### [Your objective]
A copy is needed of each line in the records that has the word "will".

[Source data]
####################

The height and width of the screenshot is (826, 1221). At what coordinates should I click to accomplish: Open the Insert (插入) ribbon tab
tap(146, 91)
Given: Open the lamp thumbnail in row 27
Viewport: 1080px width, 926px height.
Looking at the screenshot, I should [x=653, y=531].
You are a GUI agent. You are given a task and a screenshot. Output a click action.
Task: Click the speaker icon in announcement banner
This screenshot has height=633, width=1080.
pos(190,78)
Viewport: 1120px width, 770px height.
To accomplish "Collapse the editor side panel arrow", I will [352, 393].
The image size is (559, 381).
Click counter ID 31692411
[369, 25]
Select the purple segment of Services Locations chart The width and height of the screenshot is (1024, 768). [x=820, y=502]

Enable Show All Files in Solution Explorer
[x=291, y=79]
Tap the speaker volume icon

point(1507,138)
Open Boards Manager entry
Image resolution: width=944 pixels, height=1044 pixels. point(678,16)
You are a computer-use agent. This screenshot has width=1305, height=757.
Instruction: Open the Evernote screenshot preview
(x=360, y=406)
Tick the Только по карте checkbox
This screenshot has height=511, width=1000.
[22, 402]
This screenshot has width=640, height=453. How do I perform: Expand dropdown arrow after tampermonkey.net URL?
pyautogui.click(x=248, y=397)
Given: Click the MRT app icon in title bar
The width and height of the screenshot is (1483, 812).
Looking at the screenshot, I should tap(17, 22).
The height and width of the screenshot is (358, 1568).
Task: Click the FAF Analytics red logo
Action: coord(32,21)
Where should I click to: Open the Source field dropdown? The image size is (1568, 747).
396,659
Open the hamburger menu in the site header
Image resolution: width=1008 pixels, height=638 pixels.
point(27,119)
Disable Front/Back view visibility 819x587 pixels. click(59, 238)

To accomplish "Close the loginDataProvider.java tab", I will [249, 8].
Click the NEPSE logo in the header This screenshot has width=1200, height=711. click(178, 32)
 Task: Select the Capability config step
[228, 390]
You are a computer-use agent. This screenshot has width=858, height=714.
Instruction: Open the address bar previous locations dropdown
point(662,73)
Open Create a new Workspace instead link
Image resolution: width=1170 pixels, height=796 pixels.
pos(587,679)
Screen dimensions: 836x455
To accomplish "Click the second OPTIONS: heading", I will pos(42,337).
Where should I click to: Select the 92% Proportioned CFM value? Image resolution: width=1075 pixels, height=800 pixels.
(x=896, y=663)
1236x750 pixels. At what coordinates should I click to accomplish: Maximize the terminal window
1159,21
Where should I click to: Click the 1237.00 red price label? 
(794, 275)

####################

### [Result of the exercise]
To accomplish "Collapse the editor side panel arrow", I will [352, 393].
To accomplish "Close the loginDataProvider.java tab", I will [249, 8].
To accomplish "Click the second OPTIONS: heading", I will pos(42,337).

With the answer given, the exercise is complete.